> _Job A_:
Answer these from the Letica v. Croatia judgment:
(i) On what date did the Court deliberate in private?
(ii) When was the last hearing held before 5 November 1997?
(iii) Which court heard the attorney, and on what date?

In the case of Letica v. Croatia,
The
European Court of Human Rights (First Section), sitting as a Chamber
composed of:
Mr C.L. Rozakis, President,
Mr L.
Loucaides,
Mrs N. Vajić,
Mr K. Hajiyev,
Mr D.
Spielmann,
Mr S.E. Jebens,
Mr G. Malinverni, judges,
and
Mr S. Nielsen, Section Registrar,
Having
deliberated in private on 27 September 2007,
Delivers
the following judgment, which was adopted on that date:
PROCEDURE
- The
case originated in an application (no. 27846/05) against the Republic
of Croatia lodged with the Court under Article 34 of the Convention
for the Protection of Human Rights and Fundamental Freedoms (“the
Convention”) by two Croatian nationals, Mr Jere Letica and Mr
Branko Letica “the applicants”), on 9 June 2005
- The
Croatian Government (“the Government”) were represented
by their Agent, Mrs Š. StaZnik.
- On
11 January 2007 the Court decided to give notice of the application
to the Government. Under the provisions of Article 29 § 3 of the
Convention, it decided to examine the merits of the application at
the same time as its admissibility.
THE FACTS
I. THE CIRCUMSTANCES OF THE CASE
- The
applicants were born in 1930 and 1940 respectively and live in
Zagreb.
- On
29 January 1974 the Split Municipal Court (Općinski sud u
Splitu) received a death certificate of a certain M.K. and at the
hearing held on 28 February 1974 her will was pronounced. The
applicants were among her heirs. However, another party claimed that
M.K. had made another will on a date posterior to the one of the will
which had been pronounced.
- Until
5 November 1997 a number of hearings were held, but the proceedings
were not concluded. The last hearing was held on 3 October 1995.
After 5 November 1997 (i.e. the date when the Convention was ratified
by Croatia) the first hearing was held on 22 April 2003, and then
again on 15 May 2003.
- On
21 May 2003 the Split Municipal Court stayed the inheritance
proceedings and instructed the applicants and two other persons to
institute civil proceedings against a third person in connection with
the dispute among them arising in respect of the inheritance
proceedings. However, despite the fact that the proceedings were
stayed, on 20 August 2003 another hearing was held when it was
decided that the attorney, who allegedly assisted M.K. in drafting
her second will, be heard. Since the attorney resided in Zagreb, she
was heard by the Zagreb Municipal Court (Općinski sud u
Zagrebu) on 11 May 2004.

[A block of data]
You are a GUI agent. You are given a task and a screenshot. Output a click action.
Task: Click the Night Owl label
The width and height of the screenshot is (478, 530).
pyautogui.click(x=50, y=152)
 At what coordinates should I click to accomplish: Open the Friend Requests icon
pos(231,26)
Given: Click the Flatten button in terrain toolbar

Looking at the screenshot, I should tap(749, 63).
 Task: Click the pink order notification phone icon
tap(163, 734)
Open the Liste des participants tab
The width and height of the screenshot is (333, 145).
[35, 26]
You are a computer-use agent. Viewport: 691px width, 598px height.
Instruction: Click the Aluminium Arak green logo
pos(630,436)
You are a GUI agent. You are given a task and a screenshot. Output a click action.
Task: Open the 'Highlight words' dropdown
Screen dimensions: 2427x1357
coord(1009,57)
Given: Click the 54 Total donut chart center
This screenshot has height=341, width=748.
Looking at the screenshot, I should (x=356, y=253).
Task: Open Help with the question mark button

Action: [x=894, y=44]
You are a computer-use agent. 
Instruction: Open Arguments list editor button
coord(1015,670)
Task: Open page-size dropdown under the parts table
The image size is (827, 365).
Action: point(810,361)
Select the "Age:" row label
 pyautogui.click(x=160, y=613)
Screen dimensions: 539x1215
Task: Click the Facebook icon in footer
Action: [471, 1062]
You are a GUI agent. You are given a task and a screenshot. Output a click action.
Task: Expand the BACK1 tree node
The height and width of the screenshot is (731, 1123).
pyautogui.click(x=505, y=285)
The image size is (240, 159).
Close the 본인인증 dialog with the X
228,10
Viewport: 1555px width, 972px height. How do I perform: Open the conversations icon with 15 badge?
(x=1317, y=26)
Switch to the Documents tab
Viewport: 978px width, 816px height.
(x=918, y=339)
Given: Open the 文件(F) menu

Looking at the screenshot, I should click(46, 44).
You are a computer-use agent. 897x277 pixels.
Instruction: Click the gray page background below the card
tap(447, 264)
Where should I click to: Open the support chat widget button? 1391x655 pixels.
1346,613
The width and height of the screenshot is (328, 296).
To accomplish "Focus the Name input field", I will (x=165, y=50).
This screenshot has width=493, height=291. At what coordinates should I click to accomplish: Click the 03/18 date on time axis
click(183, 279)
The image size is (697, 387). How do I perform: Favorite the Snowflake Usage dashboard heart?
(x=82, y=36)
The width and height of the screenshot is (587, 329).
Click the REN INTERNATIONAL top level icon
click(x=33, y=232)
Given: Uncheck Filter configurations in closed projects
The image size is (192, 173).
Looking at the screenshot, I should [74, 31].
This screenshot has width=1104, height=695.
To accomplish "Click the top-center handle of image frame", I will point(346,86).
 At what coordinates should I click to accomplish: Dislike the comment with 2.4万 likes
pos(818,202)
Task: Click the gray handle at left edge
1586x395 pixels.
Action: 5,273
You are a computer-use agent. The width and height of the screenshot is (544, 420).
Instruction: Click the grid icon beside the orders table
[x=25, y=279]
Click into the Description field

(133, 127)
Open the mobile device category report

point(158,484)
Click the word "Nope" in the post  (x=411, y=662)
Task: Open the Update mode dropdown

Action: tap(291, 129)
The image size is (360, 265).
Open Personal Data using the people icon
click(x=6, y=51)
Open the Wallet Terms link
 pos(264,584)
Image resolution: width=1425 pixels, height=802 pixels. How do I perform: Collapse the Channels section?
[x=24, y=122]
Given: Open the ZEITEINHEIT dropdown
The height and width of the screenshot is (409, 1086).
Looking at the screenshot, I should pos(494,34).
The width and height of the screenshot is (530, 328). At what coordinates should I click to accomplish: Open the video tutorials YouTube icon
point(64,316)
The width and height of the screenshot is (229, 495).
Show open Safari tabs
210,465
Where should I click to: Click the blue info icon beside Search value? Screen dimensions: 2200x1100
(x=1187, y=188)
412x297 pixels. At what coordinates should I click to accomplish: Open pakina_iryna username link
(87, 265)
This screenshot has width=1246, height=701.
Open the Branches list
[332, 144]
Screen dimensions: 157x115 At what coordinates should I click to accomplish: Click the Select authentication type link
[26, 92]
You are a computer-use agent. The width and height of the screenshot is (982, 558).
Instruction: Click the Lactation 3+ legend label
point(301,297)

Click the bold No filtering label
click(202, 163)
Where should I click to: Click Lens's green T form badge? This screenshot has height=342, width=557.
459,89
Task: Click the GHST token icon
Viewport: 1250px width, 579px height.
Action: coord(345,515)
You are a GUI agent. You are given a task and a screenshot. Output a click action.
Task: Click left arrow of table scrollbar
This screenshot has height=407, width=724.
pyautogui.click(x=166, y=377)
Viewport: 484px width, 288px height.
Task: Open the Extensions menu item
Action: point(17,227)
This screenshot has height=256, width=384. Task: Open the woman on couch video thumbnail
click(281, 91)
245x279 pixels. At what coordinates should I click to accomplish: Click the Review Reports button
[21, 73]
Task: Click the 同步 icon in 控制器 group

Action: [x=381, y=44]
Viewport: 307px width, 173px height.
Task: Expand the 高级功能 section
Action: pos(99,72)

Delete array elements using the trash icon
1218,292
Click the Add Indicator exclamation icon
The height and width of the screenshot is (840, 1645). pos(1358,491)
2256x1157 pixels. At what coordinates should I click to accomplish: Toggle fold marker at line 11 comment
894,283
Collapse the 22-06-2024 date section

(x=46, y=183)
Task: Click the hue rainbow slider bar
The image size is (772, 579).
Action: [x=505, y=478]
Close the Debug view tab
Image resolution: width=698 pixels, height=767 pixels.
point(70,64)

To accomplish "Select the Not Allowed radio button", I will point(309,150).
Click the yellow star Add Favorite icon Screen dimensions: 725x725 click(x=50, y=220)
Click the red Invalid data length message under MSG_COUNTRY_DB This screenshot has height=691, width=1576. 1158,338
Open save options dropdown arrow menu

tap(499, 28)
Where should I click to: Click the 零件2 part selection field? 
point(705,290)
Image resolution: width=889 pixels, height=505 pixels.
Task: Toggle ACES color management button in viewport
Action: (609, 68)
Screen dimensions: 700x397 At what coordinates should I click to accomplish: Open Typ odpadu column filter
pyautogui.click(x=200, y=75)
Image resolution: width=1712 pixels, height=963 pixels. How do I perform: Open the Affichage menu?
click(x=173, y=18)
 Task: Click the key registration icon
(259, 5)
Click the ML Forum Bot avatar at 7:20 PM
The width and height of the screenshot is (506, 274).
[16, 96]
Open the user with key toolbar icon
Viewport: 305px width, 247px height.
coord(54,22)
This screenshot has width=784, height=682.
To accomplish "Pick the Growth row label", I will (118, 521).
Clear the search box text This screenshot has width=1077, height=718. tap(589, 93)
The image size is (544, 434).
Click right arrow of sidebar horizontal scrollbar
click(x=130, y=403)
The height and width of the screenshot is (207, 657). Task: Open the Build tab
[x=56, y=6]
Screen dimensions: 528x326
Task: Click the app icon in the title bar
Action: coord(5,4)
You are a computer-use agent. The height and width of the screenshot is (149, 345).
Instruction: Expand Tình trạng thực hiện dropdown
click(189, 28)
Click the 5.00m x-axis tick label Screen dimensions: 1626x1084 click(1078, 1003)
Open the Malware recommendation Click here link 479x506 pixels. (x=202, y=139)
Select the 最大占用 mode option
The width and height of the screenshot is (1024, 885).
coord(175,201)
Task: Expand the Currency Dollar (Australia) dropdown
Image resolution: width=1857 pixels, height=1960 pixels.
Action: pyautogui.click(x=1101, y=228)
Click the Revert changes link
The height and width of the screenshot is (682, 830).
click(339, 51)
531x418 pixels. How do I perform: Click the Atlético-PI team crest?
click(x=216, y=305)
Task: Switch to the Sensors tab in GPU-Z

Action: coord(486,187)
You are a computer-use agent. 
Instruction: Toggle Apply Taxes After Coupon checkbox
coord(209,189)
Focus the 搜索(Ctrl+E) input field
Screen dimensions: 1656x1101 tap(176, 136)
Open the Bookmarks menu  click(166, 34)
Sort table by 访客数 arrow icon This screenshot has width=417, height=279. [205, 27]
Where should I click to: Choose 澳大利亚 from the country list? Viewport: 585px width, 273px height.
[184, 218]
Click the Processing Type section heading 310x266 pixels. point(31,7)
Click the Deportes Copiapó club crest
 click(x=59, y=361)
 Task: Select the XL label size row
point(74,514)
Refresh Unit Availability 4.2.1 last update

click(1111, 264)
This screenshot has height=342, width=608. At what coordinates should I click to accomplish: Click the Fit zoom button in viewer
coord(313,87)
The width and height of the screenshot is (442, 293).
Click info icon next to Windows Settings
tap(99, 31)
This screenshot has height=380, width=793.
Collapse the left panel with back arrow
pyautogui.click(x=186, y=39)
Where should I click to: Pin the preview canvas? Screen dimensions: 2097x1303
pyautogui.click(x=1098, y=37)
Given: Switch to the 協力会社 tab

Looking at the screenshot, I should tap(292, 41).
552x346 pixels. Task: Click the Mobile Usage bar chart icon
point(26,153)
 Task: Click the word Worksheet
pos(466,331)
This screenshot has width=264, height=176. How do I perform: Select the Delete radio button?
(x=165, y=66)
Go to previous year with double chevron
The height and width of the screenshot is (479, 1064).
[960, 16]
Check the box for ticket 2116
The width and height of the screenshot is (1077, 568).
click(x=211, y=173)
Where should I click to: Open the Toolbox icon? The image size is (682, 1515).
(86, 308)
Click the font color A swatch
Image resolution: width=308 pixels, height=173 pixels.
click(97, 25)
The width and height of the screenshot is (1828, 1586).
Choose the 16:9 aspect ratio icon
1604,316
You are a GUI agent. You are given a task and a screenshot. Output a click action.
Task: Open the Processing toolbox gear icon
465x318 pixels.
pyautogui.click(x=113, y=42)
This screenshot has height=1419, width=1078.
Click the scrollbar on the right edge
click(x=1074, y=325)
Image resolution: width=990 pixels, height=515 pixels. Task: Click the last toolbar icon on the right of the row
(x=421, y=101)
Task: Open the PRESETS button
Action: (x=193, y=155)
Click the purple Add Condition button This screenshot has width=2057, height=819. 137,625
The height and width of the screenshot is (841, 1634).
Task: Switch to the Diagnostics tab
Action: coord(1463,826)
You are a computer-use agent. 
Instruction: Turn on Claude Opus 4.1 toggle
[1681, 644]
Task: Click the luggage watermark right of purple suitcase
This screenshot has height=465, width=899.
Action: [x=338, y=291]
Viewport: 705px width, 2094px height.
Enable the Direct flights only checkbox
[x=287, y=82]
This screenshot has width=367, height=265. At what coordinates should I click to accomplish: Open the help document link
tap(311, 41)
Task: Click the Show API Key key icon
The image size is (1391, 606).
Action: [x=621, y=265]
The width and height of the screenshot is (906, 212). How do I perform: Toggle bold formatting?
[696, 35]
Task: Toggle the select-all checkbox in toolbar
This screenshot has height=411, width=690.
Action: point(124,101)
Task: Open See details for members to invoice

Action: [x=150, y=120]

> _Job B_:
Revise the stretch of records from the line containing "is (544, 420)." through the line containing "Action: point(17,227)", changing "dropdown" to "drop-down list" and leaving everything else as it is. Return only those lines.

> _Written solution A_:
(i) 27 September 2007
(ii) 3 October 1995
(iii) The Zagreb Municipal Court (Općinski sud u Zagrebu), on 11 May 2004

> _Written solution B_:
You are a computer-use agent. The width and height of the screenshot is (544, 420).
Instruction: Click the grid icon beside the orders table
[x=25, y=279]
Click into the Description field

(133, 127)
Open the mobile device category report

point(158,484)
Click the word "Nope" in the post  (x=411, y=662)
Task: Open the Update mode drop-down list

Action: tap(291, 129)
The image size is (360, 265).
Open Personal Data using the people icon
click(x=6, y=51)
Open the Wallet Terms link
 pos(264,584)
Image resolution: width=1425 pixels, height=802 pixels. How do I perform: Collapse the Channels section?
[x=24, y=122]
Given: Open the ZEITEINHEIT drop-down list
The height and width of the screenshot is (409, 1086).
Looking at the screenshot, I should pos(494,34).
The width and height of the screenshot is (530, 328). At what coordinates should I click to accomplish: Open the video tutorials YouTube icon
point(64,316)
The width and height of the screenshot is (229, 495).
Show open Safari tabs
210,465
Where should I click to: Click the blue info icon beside Search value? Screen dimensions: 2200x1100
(x=1187, y=188)
412x297 pixels. At what coordinates should I click to accomplish: Open pakina_iryna username link
(87, 265)
This screenshot has width=1246, height=701.
Open the Branches list
[332, 144]
Screen dimensions: 157x115 At what coordinates should I click to accomplish: Click the Select authentication type link
[26, 92]
You are a computer-use agent. The width and height of the screenshot is (982, 558).
Instruction: Click the Lactation 3+ legend label
point(301,297)

Click the bold No filtering label
click(202, 163)
Where should I click to: Click Lens's green T form badge? This screenshot has height=342, width=557.
459,89
Task: Click the GHST token icon
Viewport: 1250px width, 579px height.
Action: coord(345,515)
You are a GUI agent. You are given a task and a screenshot. Output a click action.
Task: Click left arrow of table scrollbar
This screenshot has height=407, width=724.
pyautogui.click(x=166, y=377)
Viewport: 484px width, 288px height.
Task: Open the Extensions menu item
Action: point(17,227)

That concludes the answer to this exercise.